**Task A**
Return the passage on user churn prediction word for word, starting with "1. Introduction" and going on through "the telecommunications industry.".

— Start Selected passage —

1. Introduction
In today's new era, the popularization of mobile Internet and the vigorous development of the digital economy have had a profound impact on all walks of life. Telecom operators not only need to provide high-quality services, but also must continue to innovate to meet the increasing personalized needs of users [1]. At the same time, the telecom market is becoming more competitive [2]. Therefore, it is of great practical significance to carry out the research on user churn prediction to promote the sustainable development of the telecommunications industry.
Ref. [3] uses the Synthetic Minority Over-sampling Technique (SMOTE) algorithm, feature engineering, random forest model construction, and grid search method to find the optimal parameters, and constructs a random forest model that can predict user churn and take measures before users churn to effectively avoid user churn. Ref. [4] based on the deep learning Informer architecture and the introduction of the ensemble learning algorithm LightGBM, the Enhanced Informer Churn Prediction Model (EILAT-LGBM) was constructed and a personalized retention strategy was formulated based on this, which is helpful to improve user satisfaction and reduce churn rate. Ref. [5] used a large dataset to construct a model using different algorithms and an interpretable AI approach to illustrate the results of a customer churn prediction model, and the results showed that the random forest model performed best, and the study showed that the ensemble learning model not only validated its effect, but also helped to enhance consumer loyalty and improve the profitability of the organization, which has important strategic value.

— End Selected passage —
— Start Data section —

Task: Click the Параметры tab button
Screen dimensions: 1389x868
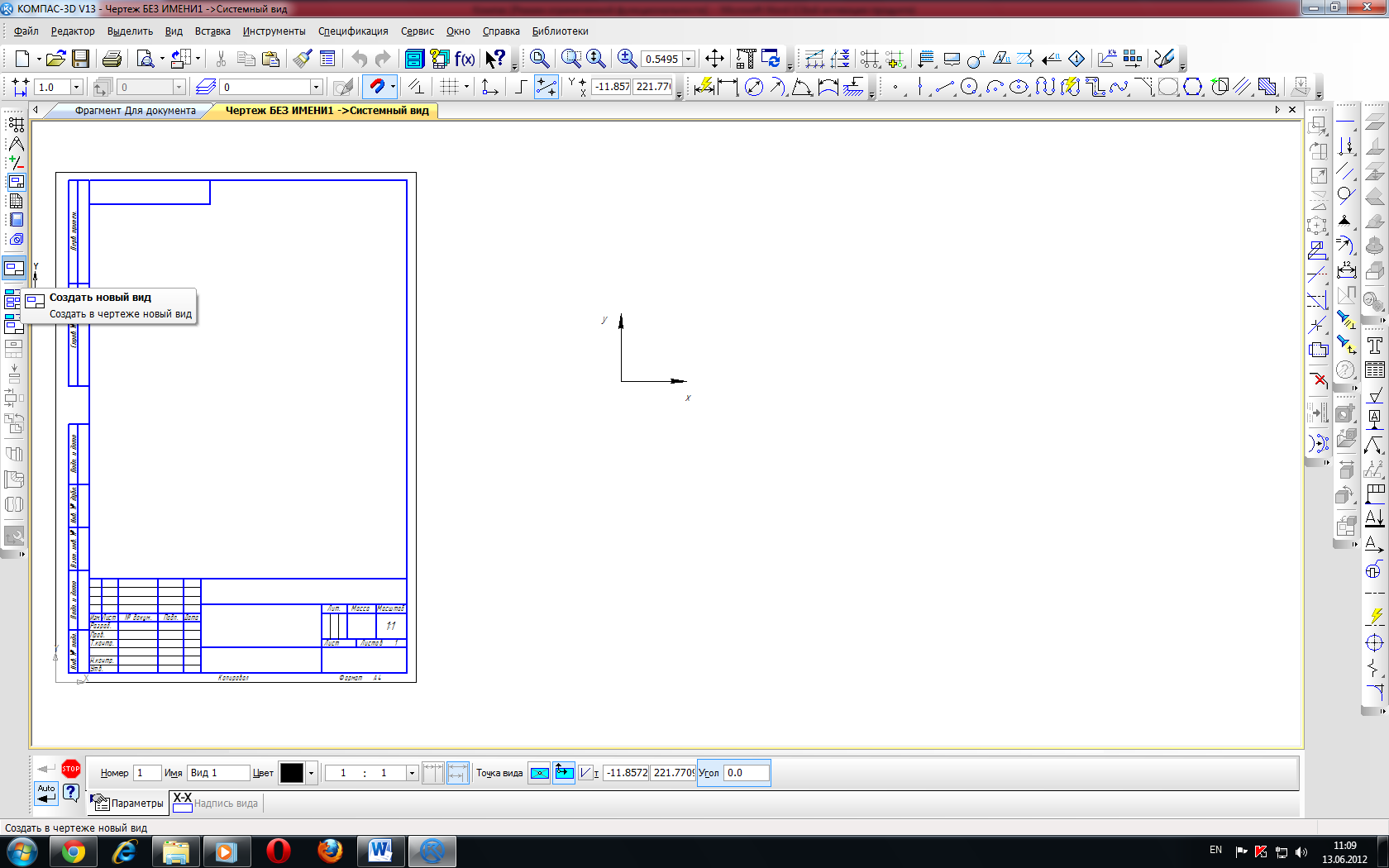Action: [128, 803]
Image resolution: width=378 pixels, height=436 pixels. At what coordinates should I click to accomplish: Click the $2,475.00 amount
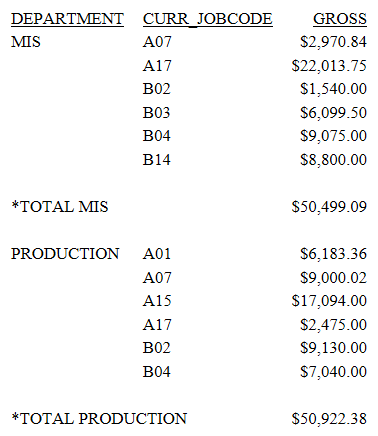333,324
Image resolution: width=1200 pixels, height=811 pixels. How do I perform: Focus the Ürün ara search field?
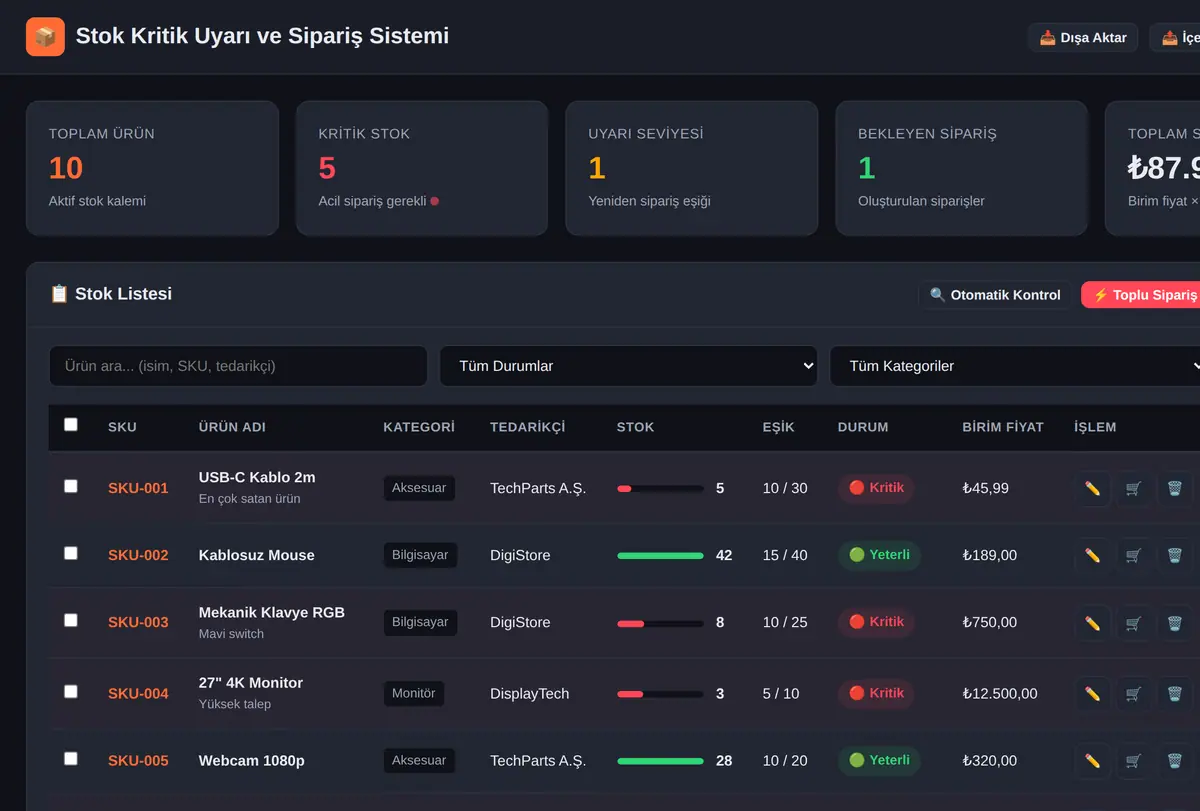click(x=238, y=366)
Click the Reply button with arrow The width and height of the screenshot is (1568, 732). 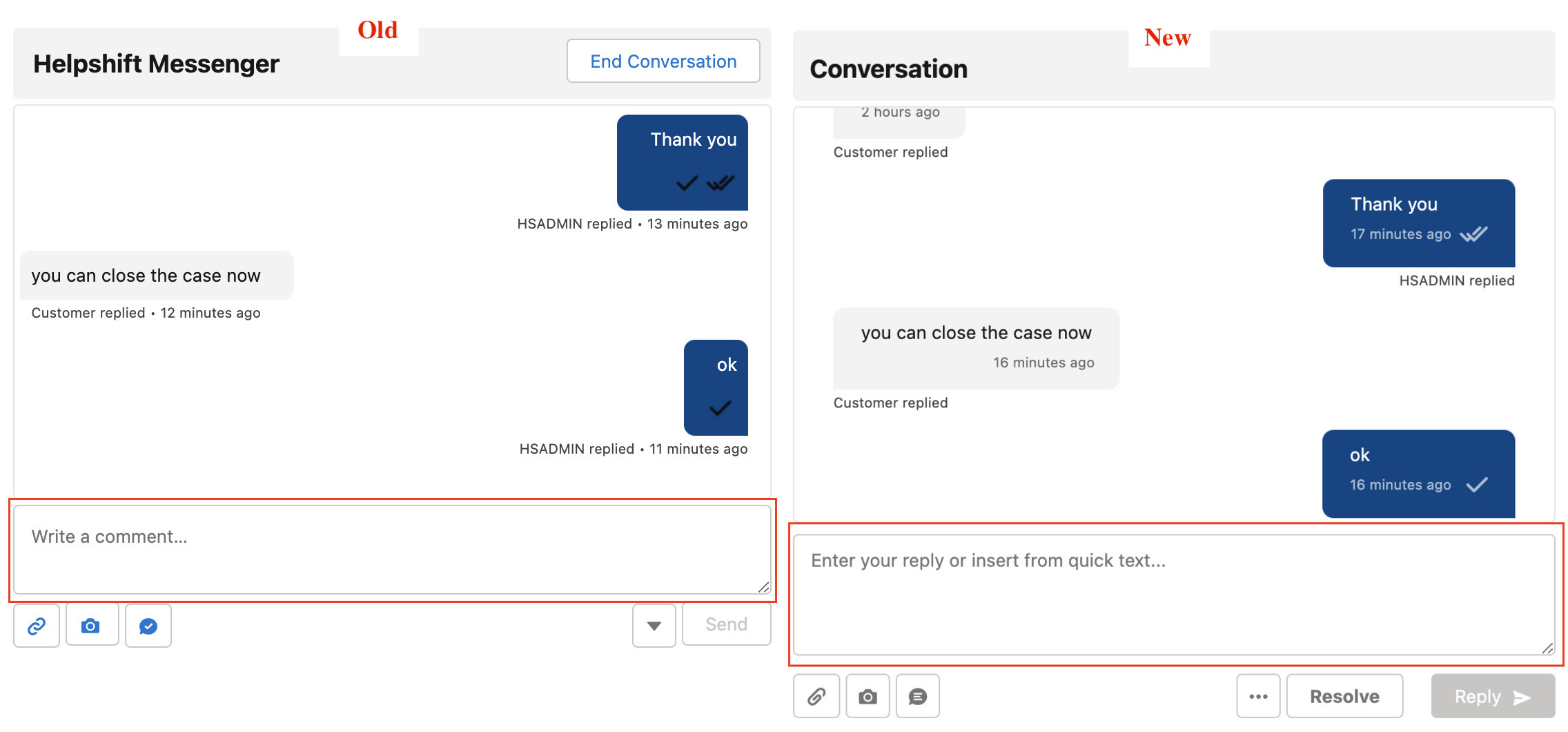point(1492,696)
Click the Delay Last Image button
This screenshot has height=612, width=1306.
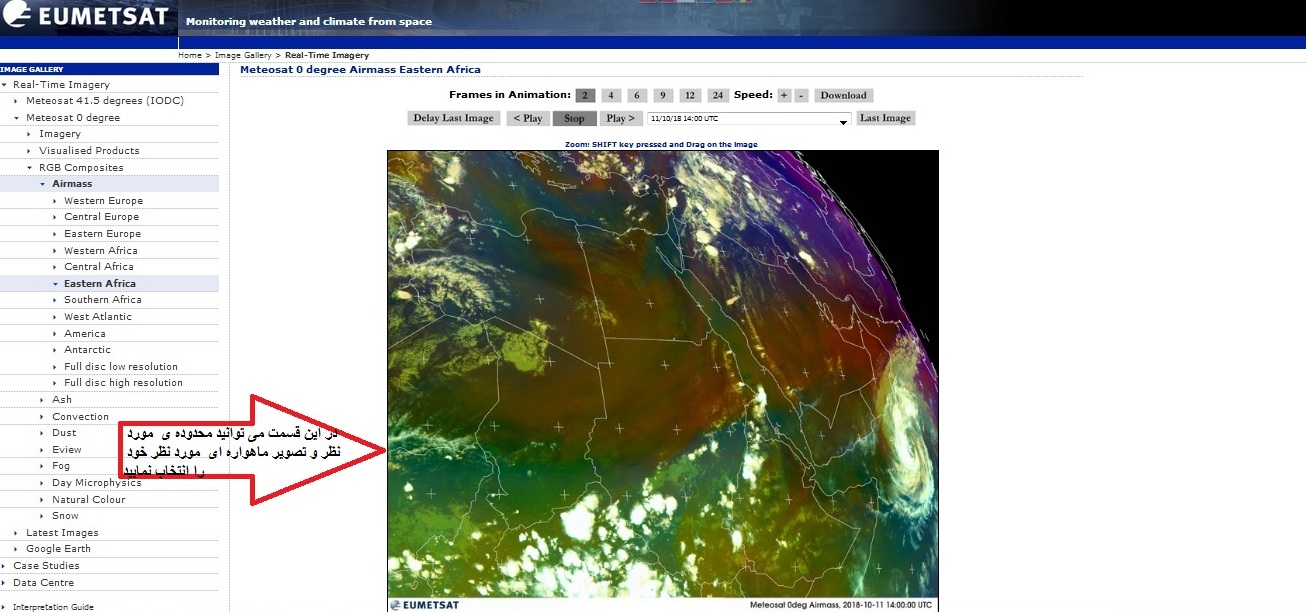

— End Data section —

**Task B**
Substitute "Screenshot size" for "Image resolution" in the records, starting with the first line and going on through the line with "click(x=238, y=366)", and give those lines back otherwise unchanged. Leave the pictures out of your answer.

**Correct answer A**
1. Introduction
In today's new era, the popularization of mobile Internet and the vigorous development of the digital economy have had a profound impact on all walks of life. Telecom operators not only need to provide high-quality services, but also must continue to innovate to meet the increasing personalized needs of users [1]. At the same time, the telecom market is becoming more competitive [2]. Therefore, it is of great practical significance to carry out the research on user churn prediction to promote the sustainable development of the telecommunications industry.

**Correct answer B**
Task: Click the Параметры tab button
Screen dimensions: 1389x868
Action: [128, 803]
Screenshot size: width=378 pixels, height=436 pixels. At what coordinates should I click to accomplish: Click the $2,475.00 amount
333,324
Screenshot size: width=1200 pixels, height=811 pixels. How do I perform: Focus the Ürün ara search field?
click(x=238, y=366)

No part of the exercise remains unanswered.